“Sizin gibi tutkulu değilim sanırım, bütün bu saydığınız şeyler aklımdan hiç geçmedi bile.”
Tam cevap verecekken duraksadım, sarsmaya karar verdim. Ayağa kalkıp falez korkuluklarına doğru yürüdüm. Günlük bir konuşma içinde uzun sayılabilecek kadar sessiz kaldım.
“Saydığım şeyler aslında zaten gerçek hayatta olmayanlar, bir sise tutkulu yaşamak ne kadar anlamlı olabilir ki zaten…” Banka geri dönüp oturdum, daha kısık sesle konuşmaya devam ettim: “Bir çeşit tuhaf zaman avcısıyım.”
“Bu bir meslek mi?” diye sorduğunda şaşırarak daha önce duymamış olduğuna inanamadığımı söyledim. Kırgınlığımı belli ederek yaşadığım saatlerin garipliğini düşünürsek her şeye değdiğini söyleyip, onun bunu bilmiyor olmasının ‘tuhaf zaman avcısı’ oluşumun değerini kesinlikle azaltmayacağını vurgulamak istedim. Bana inanmadığını, deli olduğumu düşündüğünü hissedebiliyordum. Bunun da ciddi bir önemi yoktu, çünkü ben ne yaptığımı gayet iyi biliyordum. Konuyu artık ona getirmeliydim, büyütecin altında o olsun istedim, zamanını nasıl geçirdiğini, hayatta neler beklediğini sordum.

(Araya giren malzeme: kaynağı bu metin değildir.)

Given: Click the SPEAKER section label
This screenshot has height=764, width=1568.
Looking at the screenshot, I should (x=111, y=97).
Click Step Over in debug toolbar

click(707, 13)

“Sizin gibi bankta oturup denizi seyrederim ben de.” dedi, “Beklerken de neyi beklediğimi düşünürüm” diye ekledi. Bu söylediği iki cümle bizim ortak noktamız mıydı? Kendi paketinden iki sigara çıkarıp birini bana uzattı, benim dumanım onun etrafında, onun dumanı benim yüzümde uçuşuyordu. Bir bankta iki yabancı kendi âleminde zamanın etrafında tur atıyorduk. Daha hiç konuşmamışken sanki randevulaşmışız gibi saatine bakıp yanıma oturmuştu. Rastgele mi aynı banka oturmuştu? Benim için değişen bir şey yoktu; tuhaf zaman avcısıydım. İlginç bir şey yok, neredeyse kalkıp gidecektim. “Bu bizim bankımız olsun bundan sonra…” dedi, sıkıcı fikri başımı sallayarak onayladım, rastgele sohbetler yapacağımız saatlerimiz vardı.
Bu yavaş tempo şehrin sessiz yakasında başkalarının sorgulayamayacağı tuhaf bir zaman dilimiydi.